En effet, la production de sens naît souvent de la confrontation entre deux ou plusieurs bases de données. Le crime mapping, par exemple, met en relation des données géographiques (délimitation des rues et des quartiers) et des données policières (listes de délits) ; de même, le New York Times a mis en parallèle des données sociodémographiques et des données économiques pour produire sa très belle infographie montrant les inégalités face au chômage selon la race, le sexe, l’âge et le niveau de formation.

En France, les principales bases de données géographiques sont détenues par l’IGN (Institut géographique national) et sont accessibles via le site Web de l’établissement public ou via son géoportail. Ce géoportail permet de naviguer en 2D ou en 3D sur des photos aériennes, des cartes et des données géographiques sur l’ensemble du territoire français. Ouvert en 2006, il s’inscrit dans le cadre de la directive européenne INSPIRE (Infrastructure for Spatial Information in the European Community) visant à favoriser la production et l’échange de données géographiques entre Etats membres de l’Union.

L’IGN détient, pour l’ensemble du territoire métropolitain et les départements d’Outre-mer, des bases de données relatives :

– au relief sur la France

– à l’orthophotographie (images aériennes ou satellitales de la surface de la Terre rectifiées géométriquement)

– à l’information cadastrale

– aux adresses

– aux réseaux routiers

– aux limites administratives

– aux toponymes

L’IGN conserve aussi des bases de données géographiques à l’échelle de l’Union européenne

Parmi toutes ces données, certaines sont gratuites, librement exportables, d’autres nécessitent le paiement d’une licence, d’autres encore sont accessibles gratuitement mais sous forme d’échantillon.

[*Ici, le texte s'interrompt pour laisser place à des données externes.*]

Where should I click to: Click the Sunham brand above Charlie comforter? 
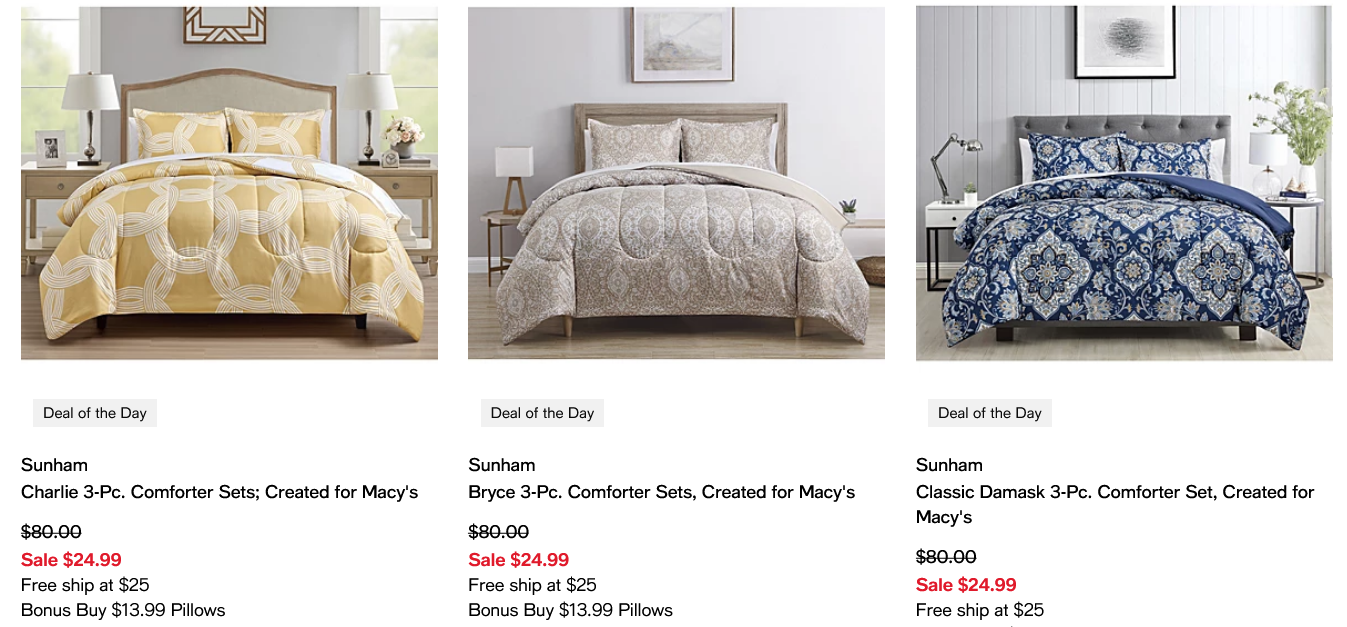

Les bases de données librement accessibles en format numérique concernent :

– le référentiel du relief sur la France décrivant la forme du terrain à différentes échelles

– le réseau hydrographique français

– la description de l’ensemble des unités administratives françaises

– le Répertoire Géographique des Communes

– la carte routière 901 IGN sous forme de dalles géoréférencées

– les contours délimitant le monde terrestre et le monde marin

Par ailleurs, l’IGN met à disposition sur son site des fiches techniques de géodésie et de nivellement ainsi que toutes les données issues des différentes stations du Réseau GPS Permanent (RGP).

Les photos aériennes sont également consultables et seront bientôt téléchargeables gratuitement ou à un très bas prix.

Enfin, le géoportail teste une API JavaScript qui permet d’incorporer dans son site Internet des cartographies dynamiques superposant plusieurs couches de données (cartes IGN, photographies aériennes, parcelles cadastrales, routes, bâtiments, limites administratives, réseau hydrographique, réseau ferroviaire…)

Pour le moment, l’API Géoportail est en phase de bêta test, donc téléchargeable gratuitement. A l’avenir, elle nécessitera de souscrire à un contrat spécifique, même si 100 000 pages vues gratuites seront accordées aux sites Internet grand public.

Malgré tout, hors de ces données en accès libre, il faut, pour utiliser les bases de données les plus importantes, acheter une licence coûteuse.

Que conclure à l’issue de cet exposé ?

Les bases de données fournies gratuitement par l’IGN suffisent-elles pour la majorité des cartographies ?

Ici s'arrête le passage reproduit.